Après une semaine en Espagne, vous déclarez avoir profité de la situation pour quitter le territoire espagnol pour vous rendre en France, mais vous auriez laissé votre passeport aux mains de votre employeur. Après avoir traversé le territoire français, vous seriez arrivé au Luxembourg en train en date du 4 février 2024.
Lors de votre entretien DIII, vous avez mentionné avoir des douleurs à la tête suite à un accident de la circulation lors de votre service militaire en Erythrée. Cependant, force est de constater que vous n'avez fourni aucun élément concret sur votre état de santé ou fait état d'autres problèmes généraux empêchant un transfert vers l'Espagne qui est l'Etat membre responsable de l'examen de votre demande de protection internationale.
Rappelons à cet égard que l'Espagne est liée à la Charte UE, et est partie à la Convention du 28 juillet 1951 relative au statut des réfugiés (ci-après « la Convention de Genève »), à la CEDH et à la Convention du 10 décembre 1984 contre la torture et autres peines ou traitements cruels, inhumains ou dégradants (« Conv. torture »).

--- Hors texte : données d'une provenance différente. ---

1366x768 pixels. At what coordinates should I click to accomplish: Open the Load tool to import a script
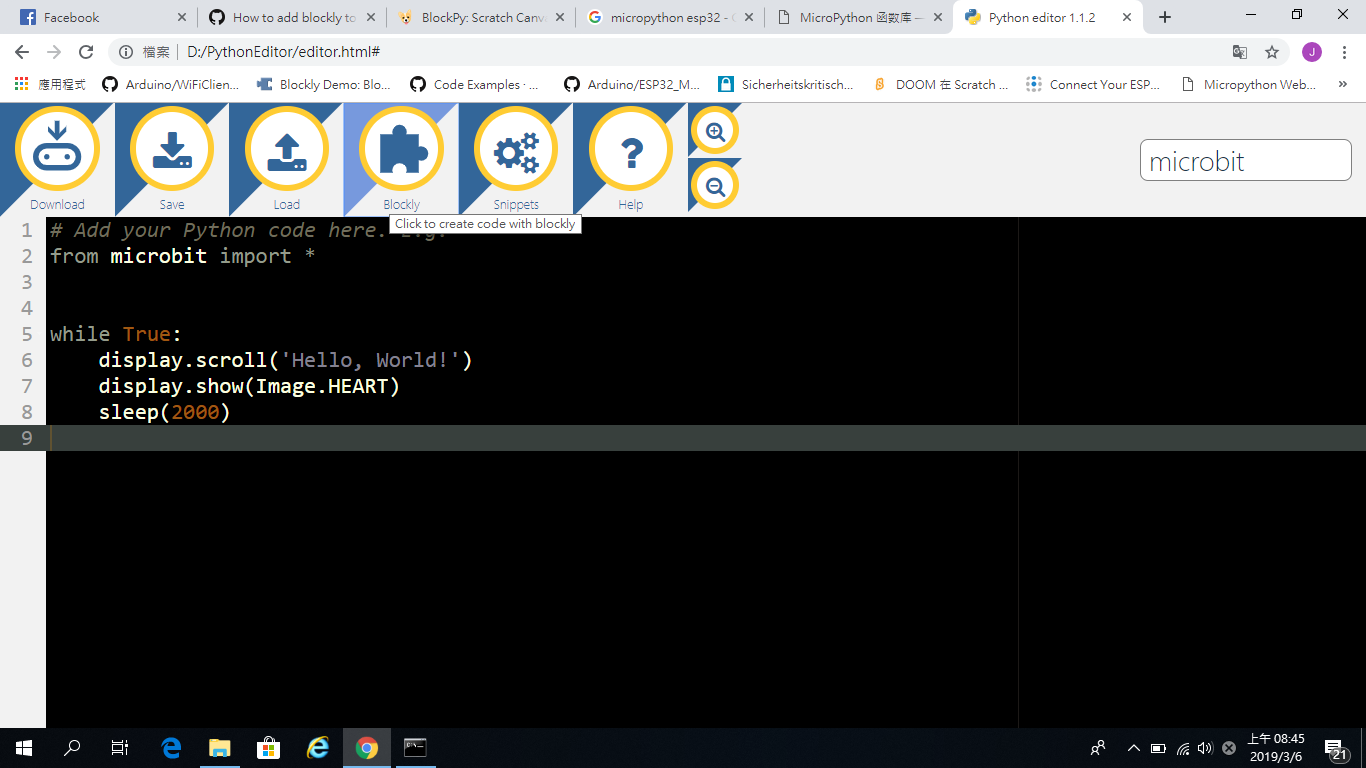click(287, 148)
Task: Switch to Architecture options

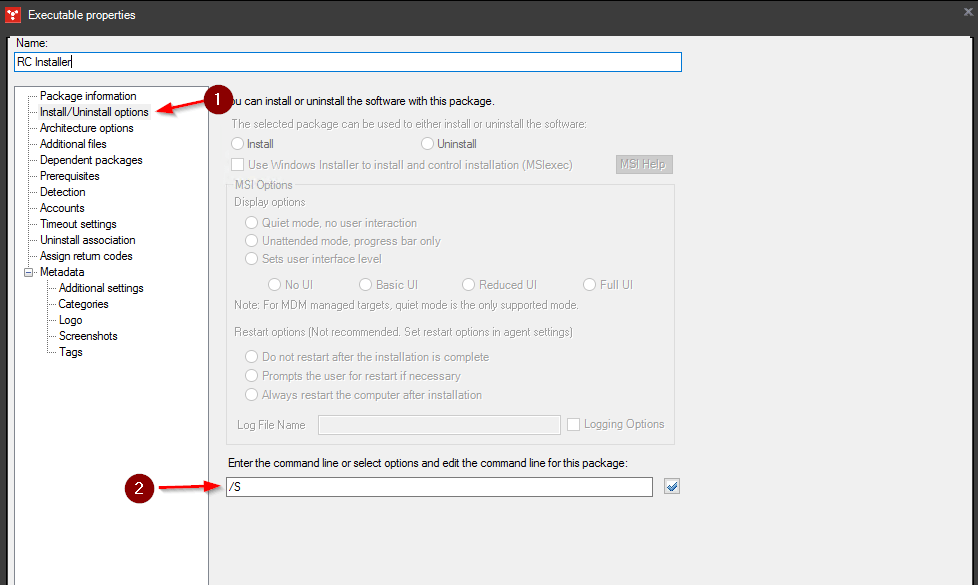Action: (x=89, y=127)
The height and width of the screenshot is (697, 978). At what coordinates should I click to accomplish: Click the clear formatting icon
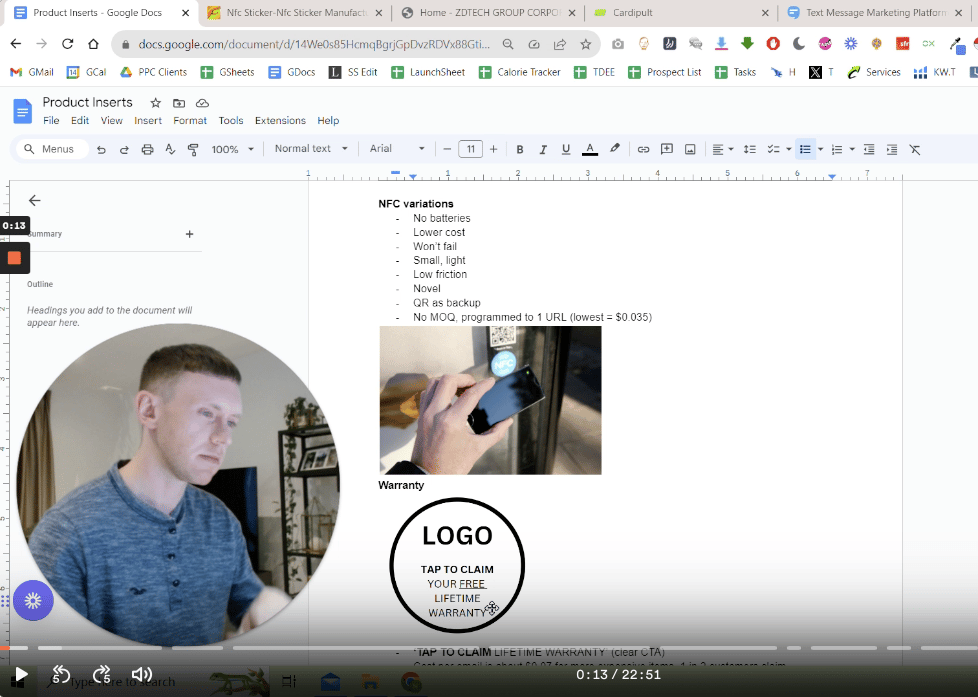pos(914,149)
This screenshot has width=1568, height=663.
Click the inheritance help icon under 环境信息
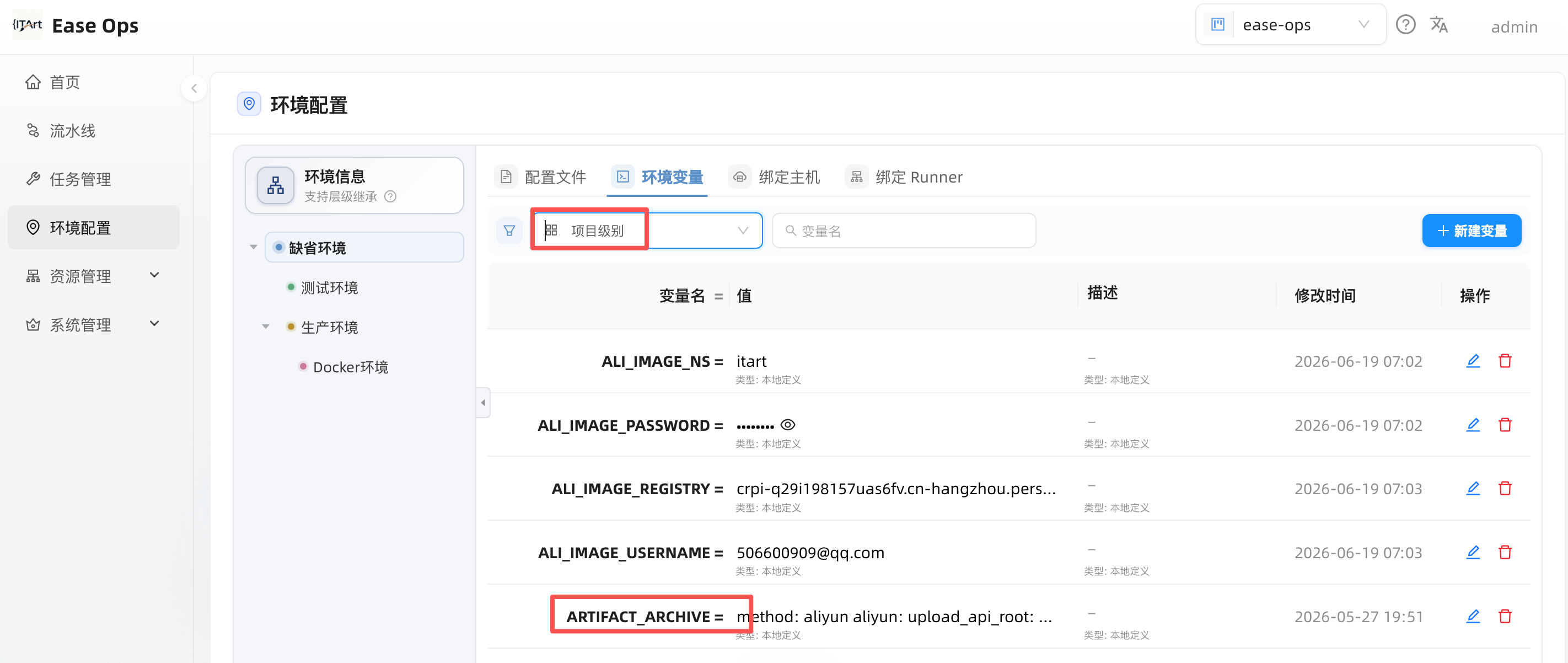pyautogui.click(x=391, y=197)
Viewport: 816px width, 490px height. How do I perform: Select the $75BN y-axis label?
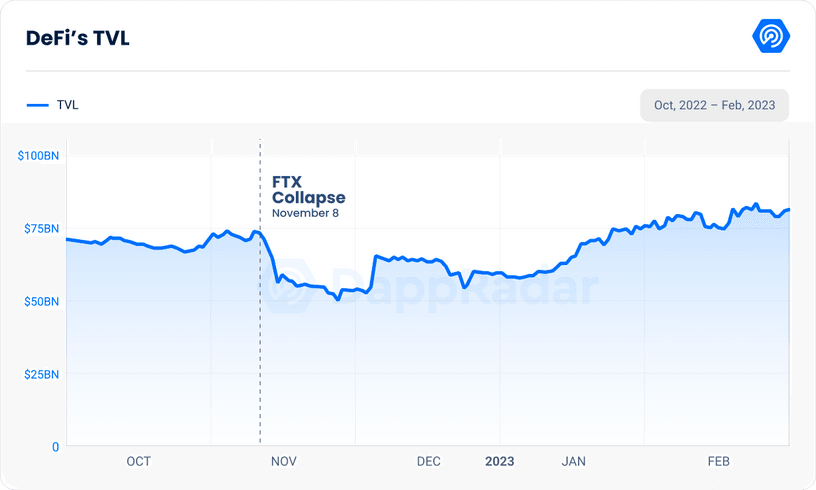[40, 228]
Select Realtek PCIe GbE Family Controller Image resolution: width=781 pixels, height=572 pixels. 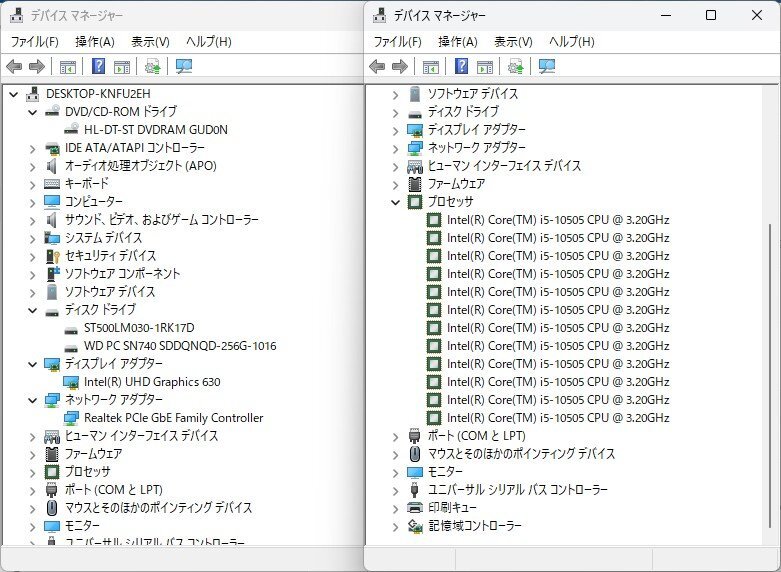tap(173, 418)
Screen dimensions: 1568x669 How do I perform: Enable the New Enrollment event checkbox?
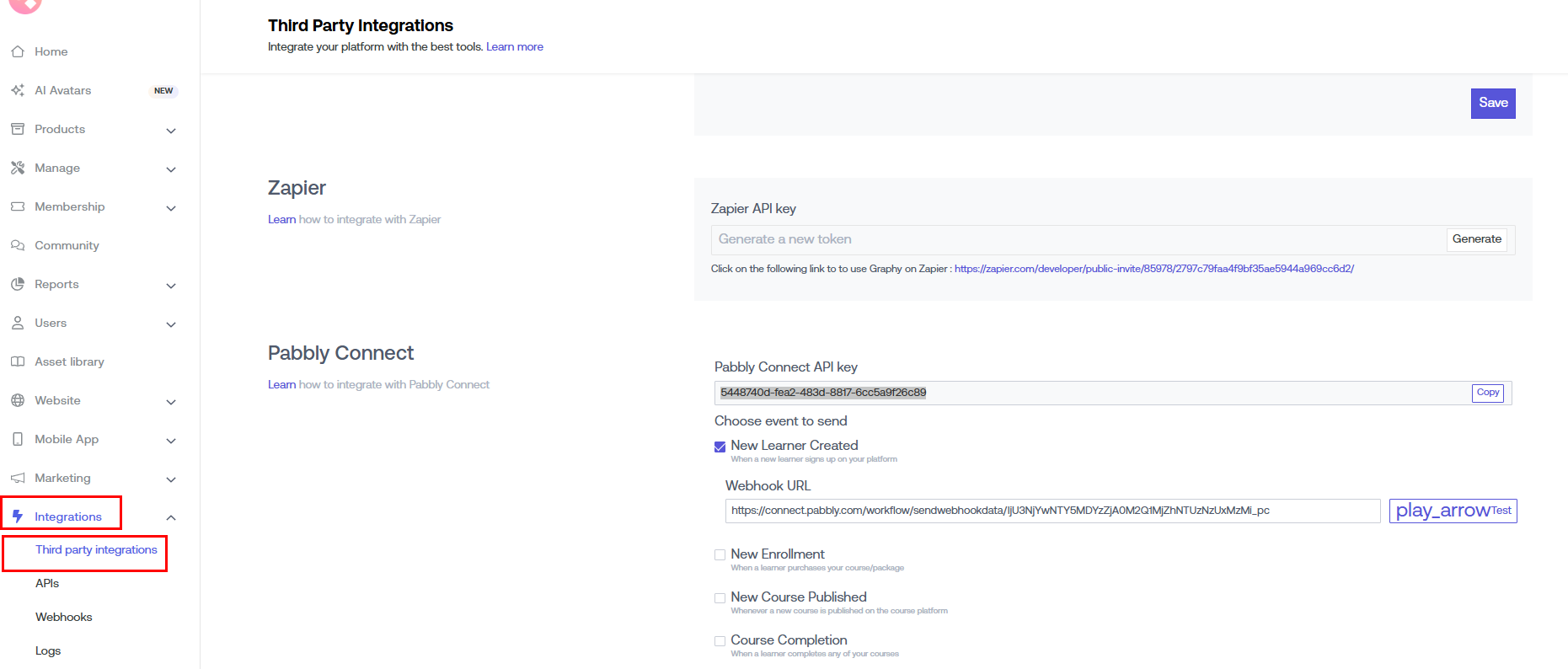[720, 554]
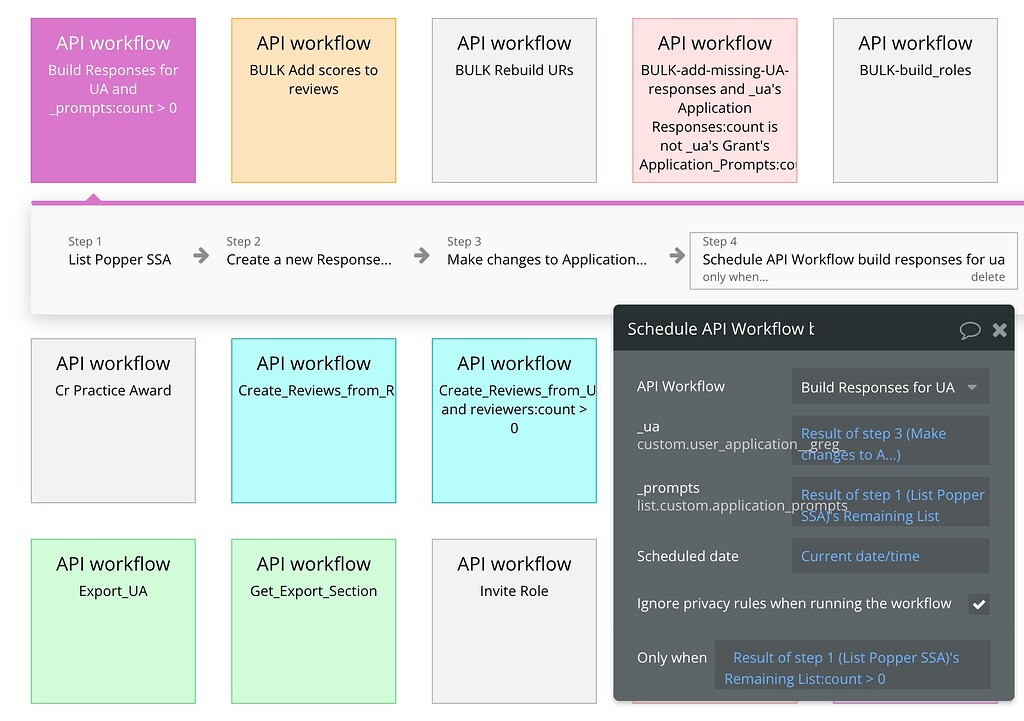Close the Schedule API Workflow popup
This screenshot has width=1024, height=721.
click(x=999, y=330)
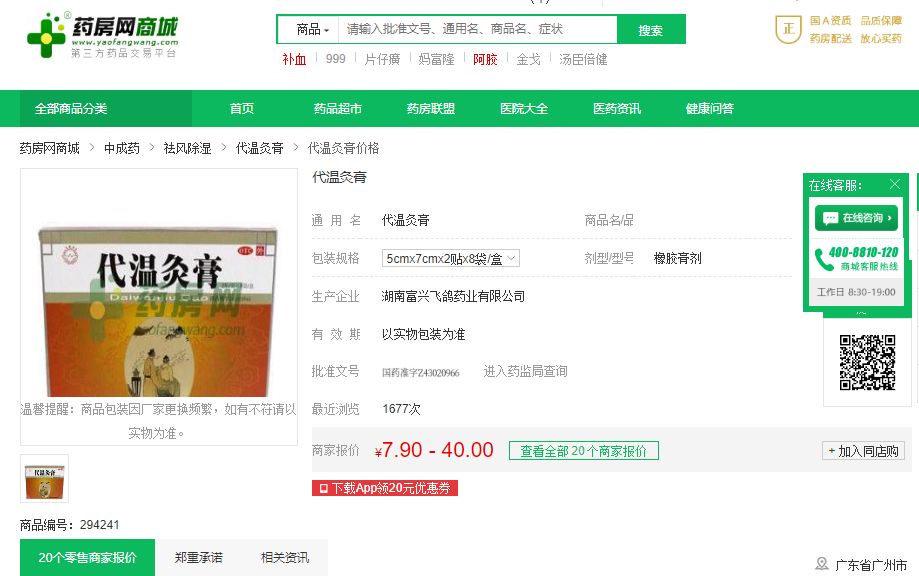Click the search input field

coord(478,29)
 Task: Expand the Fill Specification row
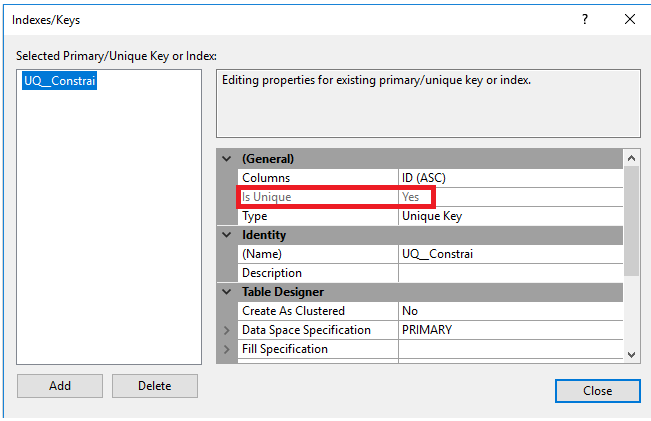pos(226,349)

Il y a également lieu de soulever que l'Espagne est liée par la Directive (UE) n° 2013/32 du Parlement européen et du Conseil du 26 juin 2013 relative à des procédures communes pour l'octroi et le retrait de la protection internationale [refonte] (« directive Procédure ») et par la Directive (UE) n° 2013/33 du Parlement européen et du Conseil du 26 juin 2013 établissant des normes pour l'accueil des personnes demandant la protection internationale [refonte] (« directive Accueil »).
Soulignons en outre que l'Espagne profite, comme tout autre Etat membre, de la confiance mutuelle qu'elle respecte ses obligations découlant du droit international et européen en la matière.
Par conséquent, l'Espagne est présumée respecter ses obligations tirées du droit international public, en particulier le principe de non-refoulement énoncé expressément à l'article 33 de la Convention de Genève, ainsi que l'interdiction des mauvais traitements ancrée à l'article 3 CEDH et à l'article 3 Conv. torture.
Par ailleurs, il n'existe en particulier aucune jurisprudence de la Cour EDH ou de la CJUE, de même qu'il n'existe aucune recommandation de l'UNHCR visant de façon générale à suspendre les transferts vers l'Espagne sur base du règlement (UE) n° 604/2013.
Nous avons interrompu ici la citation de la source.